Nearly half of the world’s population is at risk of contracting malaria. In 2016, the parasite infected an estimated 216 million people, causing nearly half a million deaths.
Malaria, most severe in sub-Saharan Africa and South Asia, is one of the worst global health burdens. Humans are infected through contact with parasite-laden mosquitos and once bitten, the parasite enters the circulatory system and goes directly to liver to infect hepatocytes. When inside these cells, the parasite can lay dormant for a period of time or immediately move into the blood-stage. While it’s the blood-stage that causes the clinical disease, the earlier liver stage is a critical bottleneck in the early infection process and provides an opportunity for significant advancement in both drug and vaccine development to prevent malaria.
“Almost all of the current strategies are focused the blood-stage of malaria – after the person has already become infected. But, in order to eradicate this disease, you need to block the cycle of reinfection and the most efficient way to do that is by blocking the parasite from coming into the person,” Dr. Adams said. “This has not been possible previously because the methods of studying the liver stage have just not been there. Our technique makes that work possible.”

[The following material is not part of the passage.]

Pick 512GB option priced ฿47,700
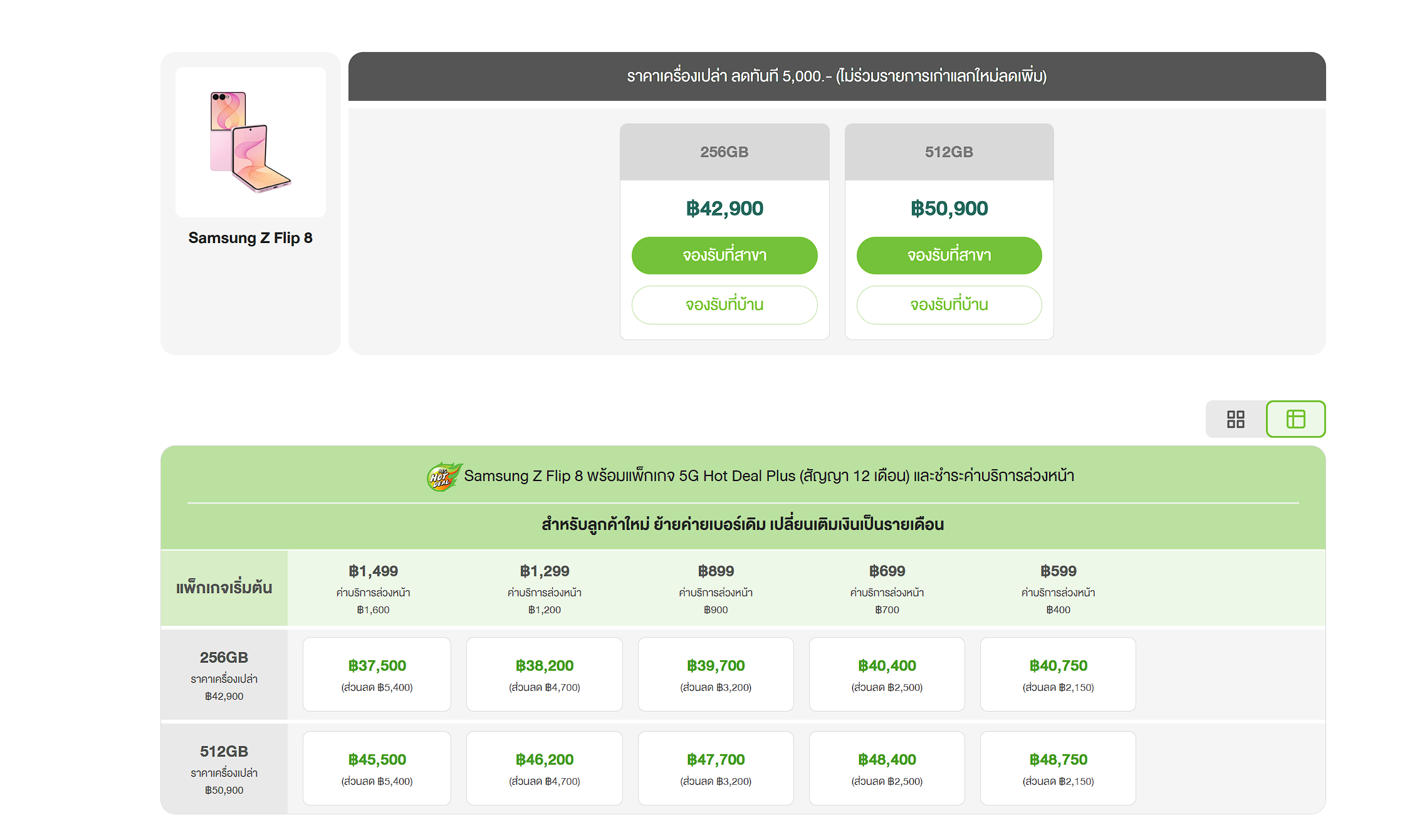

The current liver-stage treatment was developed in the 1950s and is very toxic for some patients, according to Dr. Adams. Researchers say this new technique represents a fundamental breakthrough in the fight against malaria by allowing new liver stage therapies to be explored.

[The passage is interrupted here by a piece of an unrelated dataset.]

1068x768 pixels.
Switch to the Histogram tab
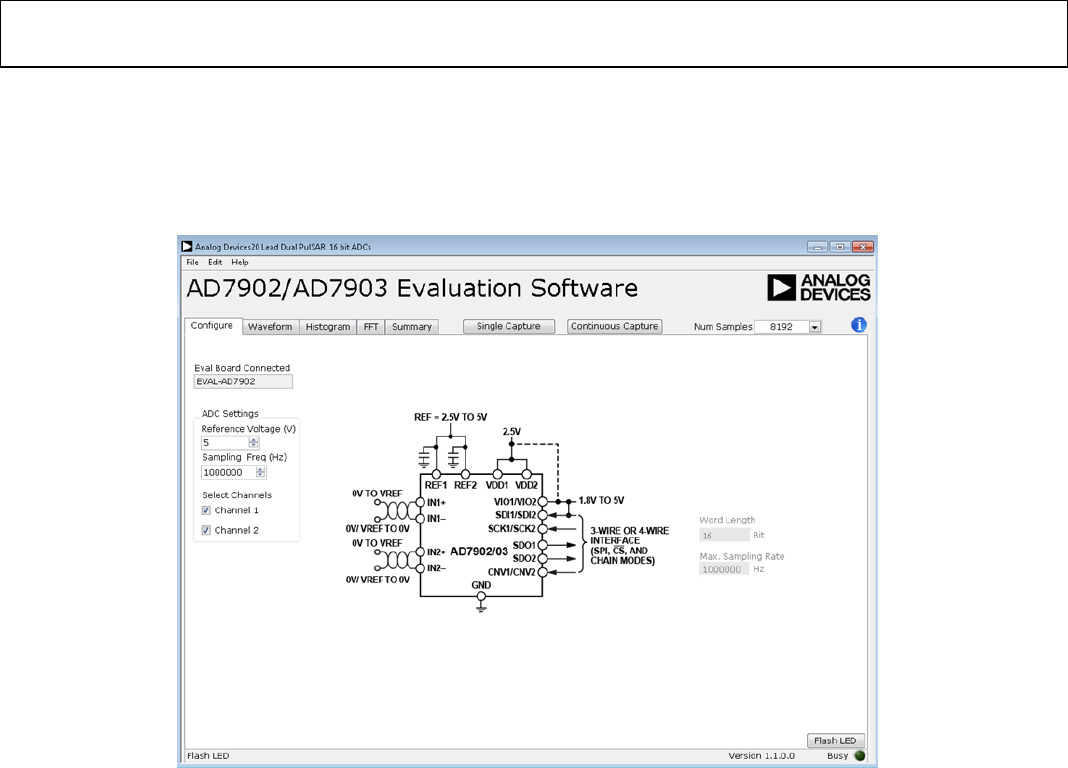click(x=327, y=326)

Dr. Alison Roth, a researcher at USF and lead co-author of the article, says the new method, which can be used to study the two most prominent types of the malaria parasite, P. falciparum and P. vivax, uses standard format 384-well plates, allowing scientists to scale up their discovery process with existing high throughput screening technologies and screen preclinical drugs and vaccines more quickly. Using the 384-well format, researchers surpassed the current liver stage in vitro methods by improving long-term cultivation of primary human hepatocytes and enhancing parasite development rates. The technique, while very innovative and more efficient, is actually much simpler than current methods, allowing researchers around the world the chance to employ it in their work.
“Some of the other methods for researching liver stage malaria are very expensive with large biomaterial requirements. Our method reduces the cost and biomaterials, which makes it much more accessible,” Dr. Roth said. “It’s exciting to know that the model we’ve developed can be easily adapted to other labs and even used in endemic countries.”
USF researchers have already begun using their new method in their USF lab and with their Walter Reed collaborators to evaluate new drugs and validate new vaccines. Dr. Roth says they’re working to develop vaccines to prevent the parasite from infecting hepatocytes and also hope to develop drugs to kill the parasite after it’s entered the human body. It’s a breakthrough developed at USF that will have an impact around the world, and one day, save lives.